Hatay gerçekten de 6 Şubat’tan bu yana büyük bir yıkım yaşadı. Depremden en çok etkilenen yer burası. Belki de dünyanın son 2 bin yıldaki en büyük depreminin etkisini Hatay’da gördük. Yıkımın arkasında öncelikle hayatta kalmaya ve hayatını kaybedenleri gömmeye çalıştık. O soğuk ve yağışlı günlerde Hatay halkını soğuktan korumak, başlarını sokacak bir barınak oluşturmak için çalıştık. Depremin yeryüzüne etkisi ise 96 bin 540 civarında binanın ya yanması, ya anında yıkılması ya da ağır hasar görmesi oldu. Ayrıca 262 konut ağır hasar gördü, 40 bin iş yeri de hasar gördü. Yaklaşık 2.500 ahır ve ağıl hasar gördü.
“YERYÜZÜNDE BU KADAR ZARAR OLUŞURKEN, YERALTI ÇOK DAHA AĞIR OLMUŞTU”

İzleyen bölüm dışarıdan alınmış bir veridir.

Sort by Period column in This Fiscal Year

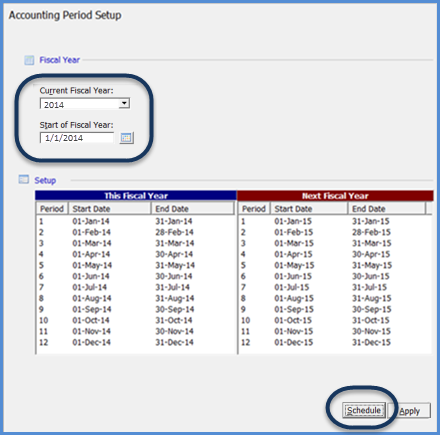(52, 209)
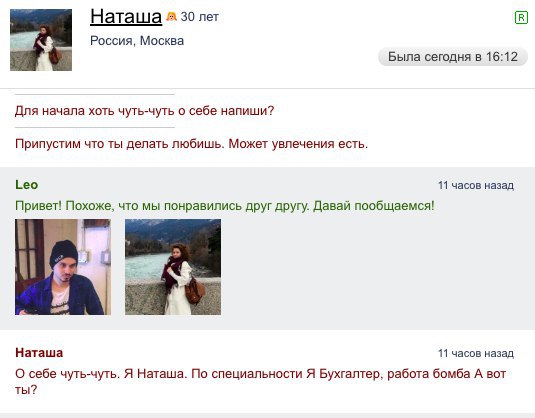
Task: Click the 'Россия, Москва' location text
Action: (137, 41)
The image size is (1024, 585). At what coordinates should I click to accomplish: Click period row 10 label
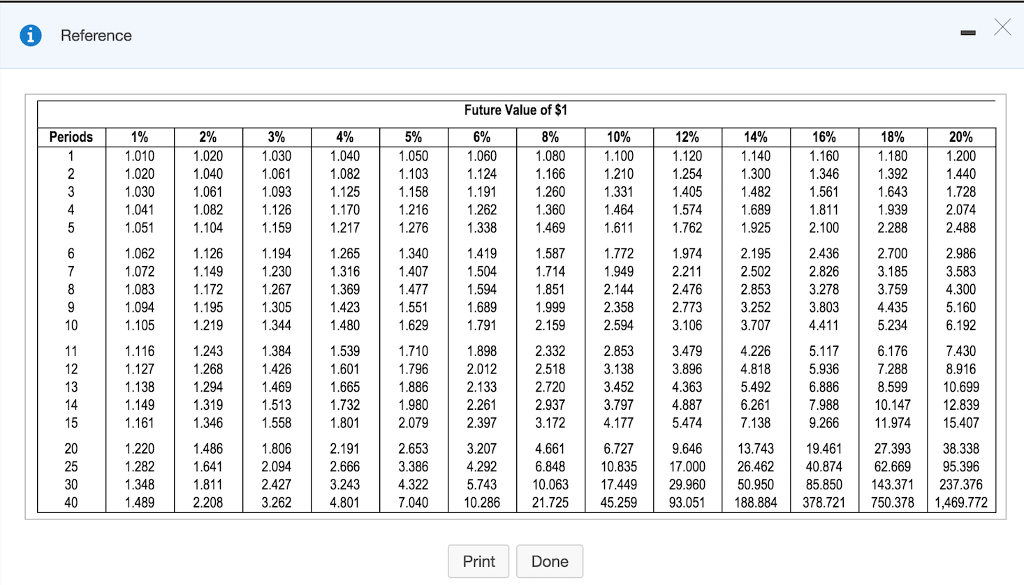point(70,326)
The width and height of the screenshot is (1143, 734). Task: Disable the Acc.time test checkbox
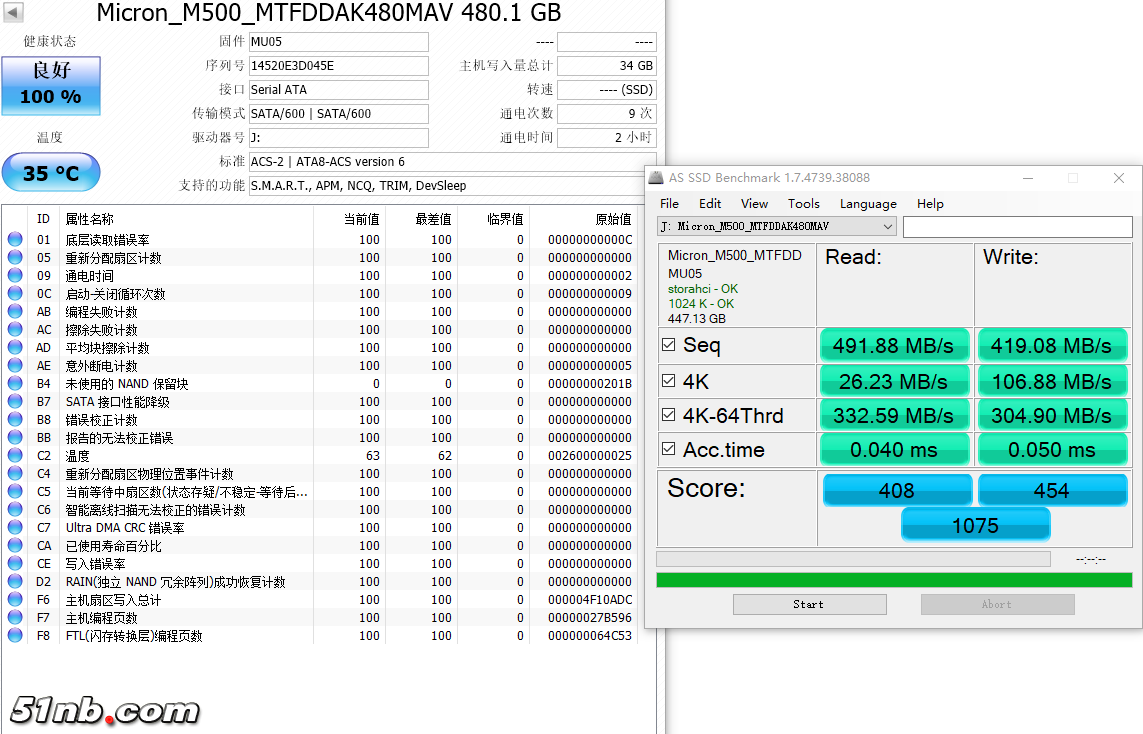669,450
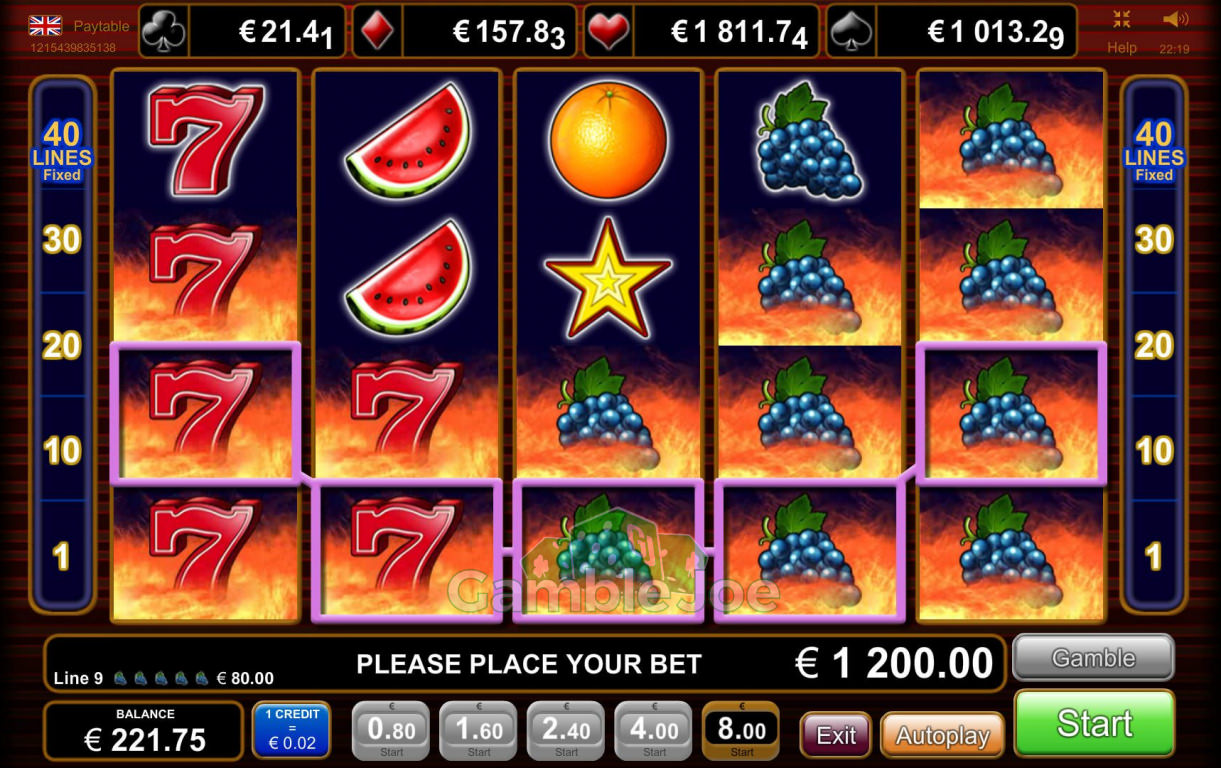The width and height of the screenshot is (1221, 768).
Task: Click the green Start button
Action: click(x=1094, y=724)
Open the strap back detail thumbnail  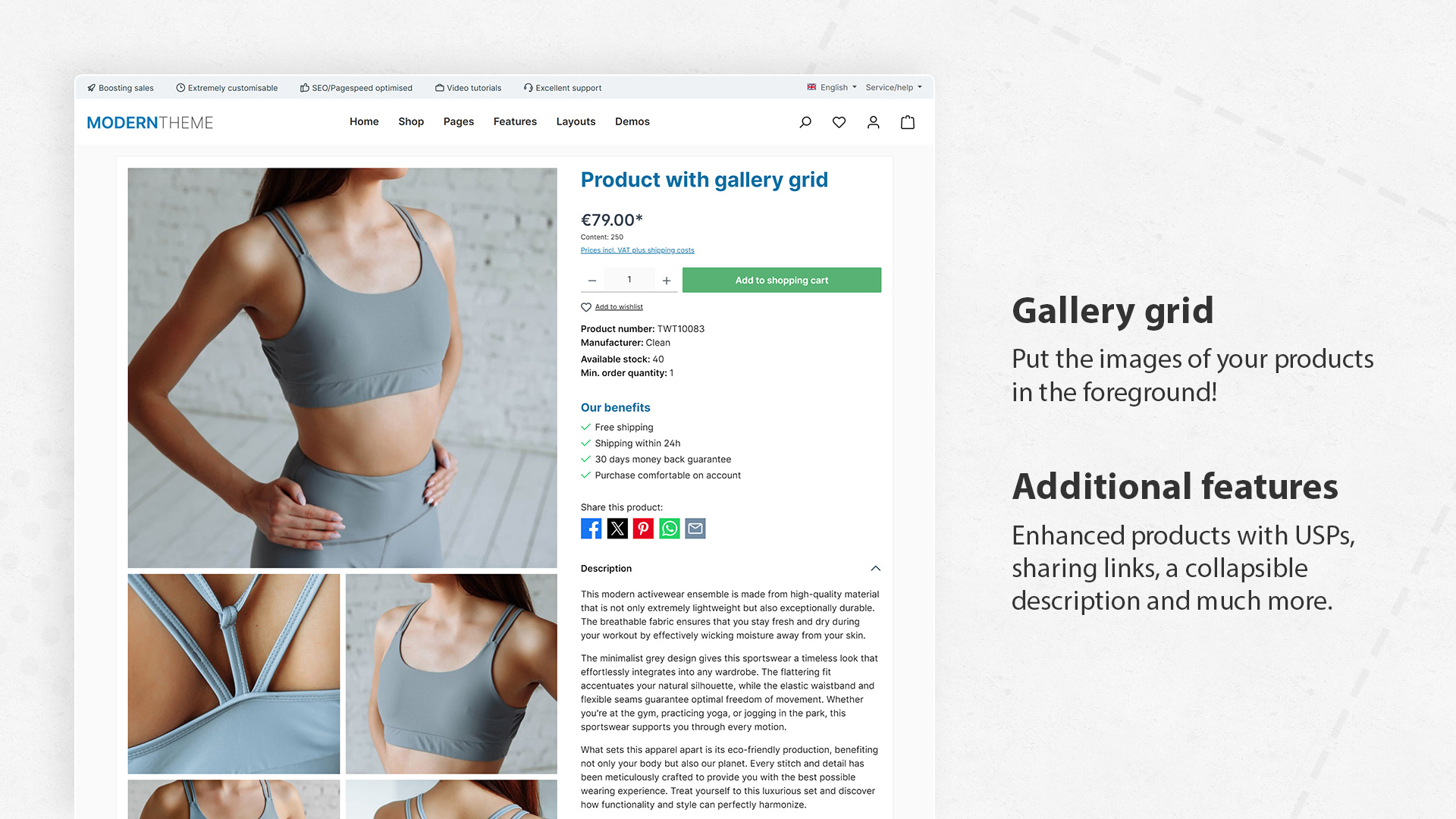coord(234,674)
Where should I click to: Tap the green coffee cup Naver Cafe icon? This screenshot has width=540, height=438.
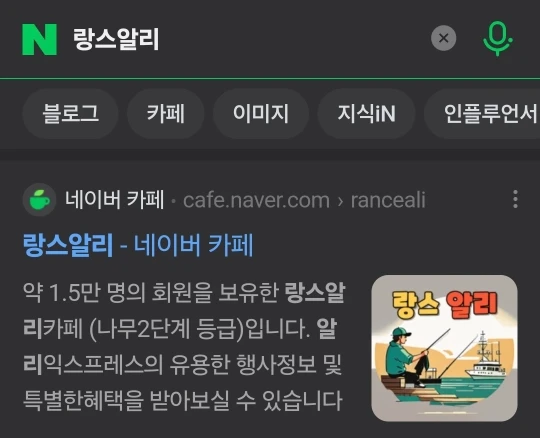(x=39, y=200)
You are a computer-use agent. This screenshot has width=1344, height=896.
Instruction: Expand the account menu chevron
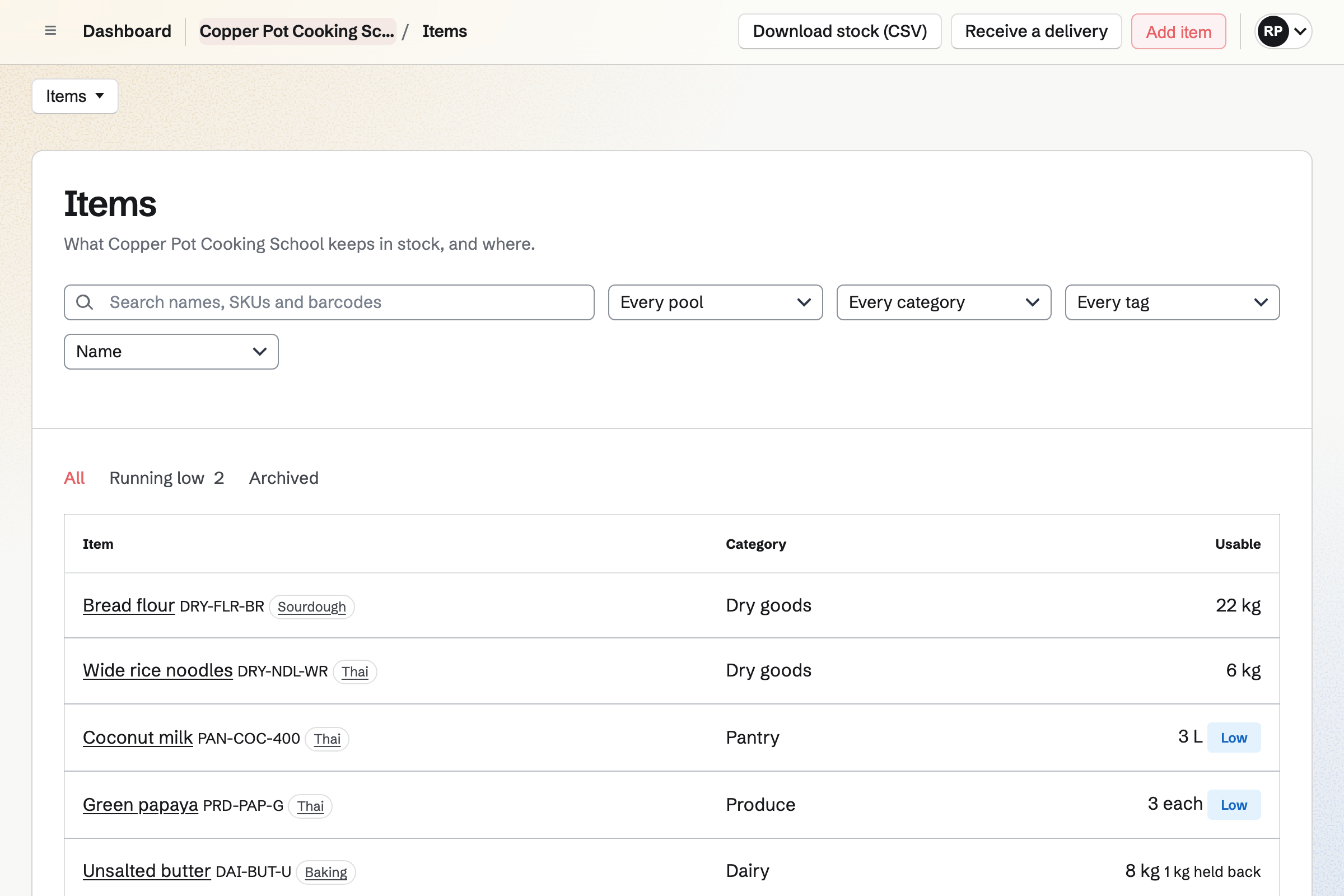pyautogui.click(x=1300, y=31)

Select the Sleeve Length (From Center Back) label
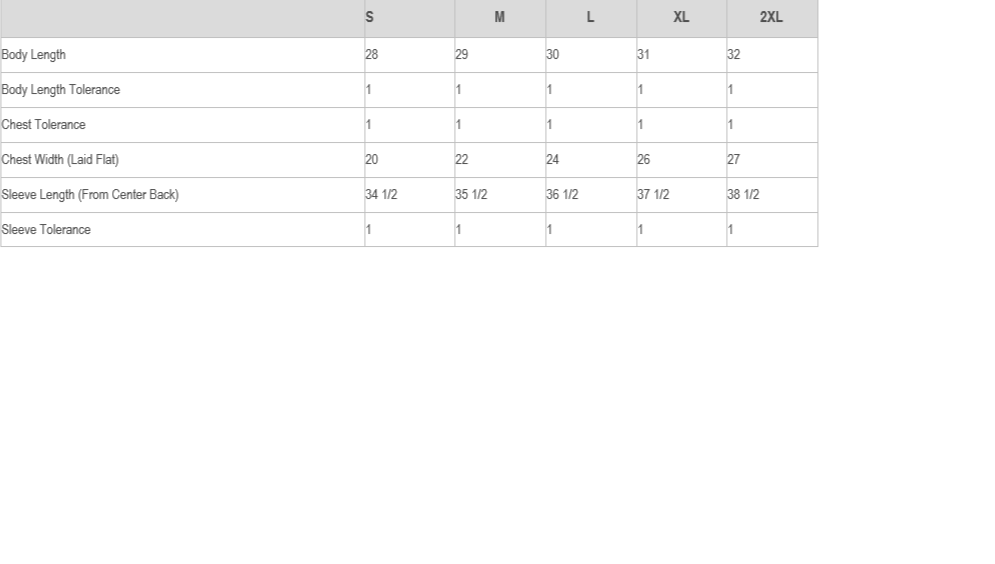[x=90, y=195]
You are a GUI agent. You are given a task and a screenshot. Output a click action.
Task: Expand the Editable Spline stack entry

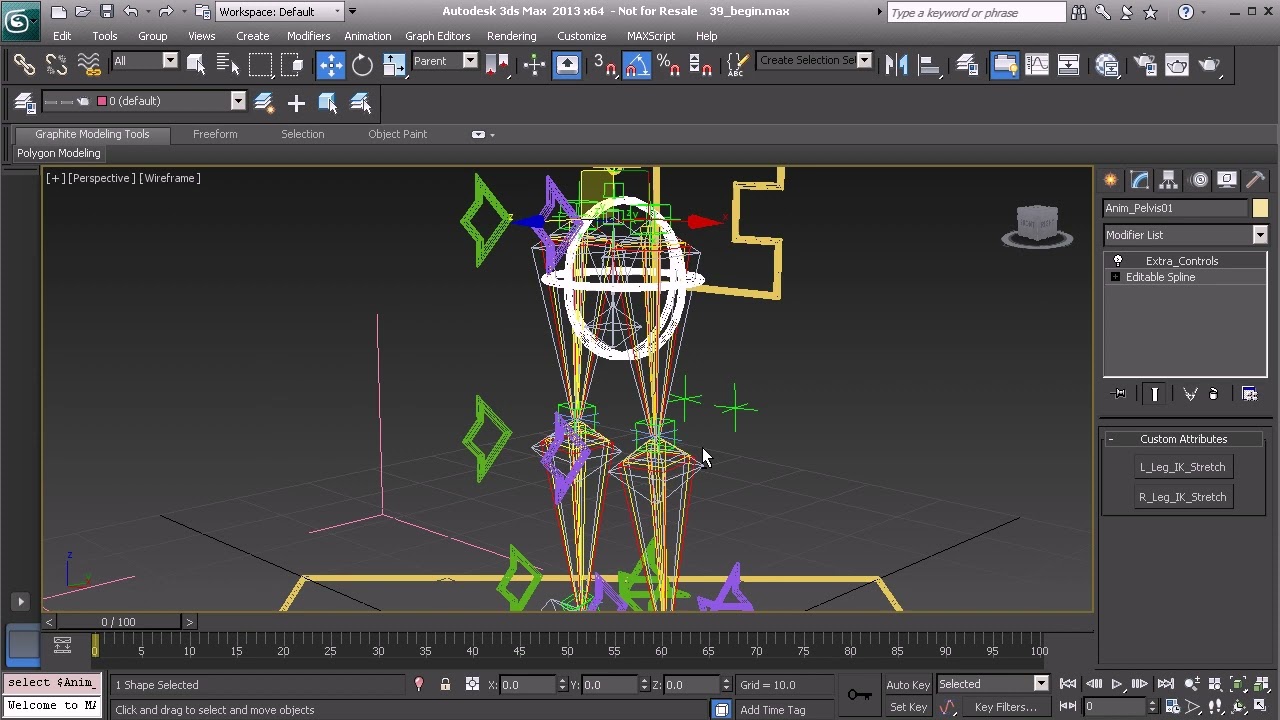1115,277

Yeryüzünde bu kadar hasar varken, yeraltında çok daha şiddetli bir olay yaşandı. İlk günlerden itibaren 7 ay boyunca Erzin’den Arsuz’a, Hassa’dan Kırıkhan’a kadar büyük bir çalışma yürüttük. Profesyonel firmaların çıkamadığı ve heyelandan korktuğu yerlerden iletim hatlarımızı yeniden hayata bağlamaya çalıştık. Profesyonel firmaların çalışamadığı yerlerde arkadaşlarımız büyük bir fedakarlık göstererek hafta sonu gece gündüz demeden Hatay’ın toparlanmasına katkıda bulundular. Şu anda Hatay’ın her yerine yüzde 97-98 oranında içme suyu şebekesi kurduk. 7 ilçemiz ağır hasar gördü. Antakya, Defne, Samandağ, Kırıkhan, Hassa, Arsuz ve İskenderun. Bu ilçelerimizde insanlarımızı hayata bağlamaya çalıştık.
Hatay’ın nasıl tasarlanacağı konusunda büyük bir devlet üniversitesindeki 126 akademisyenimizle İstanbul Büyükşehir Belediyemizle birlikte çalışıyoruz. Deprem kanunu gereği bize şu anda sadece itfaiye görevi ve mezar işi veriliyor ama rutin işlerimizden hiç ayrılmadık. Büyükşehir binamız yıkıldı, ek binamız yıkıldı. Maalesef birçok iş makinemiz ağır hasar gördü. 166 çocuğumuzu kaybettik, ailelerinde çok kayıp var. Aynı zamanda halen hastanede yatan engelli çalışanlarımız ve aileleri de var. Öte yandan iş makinalarımız ve itfaiye araçlarımızla sadece ilk üç günde 3.800 kişiyi kurtardık. Hatay’ı gerçekten unutmamak lazım.”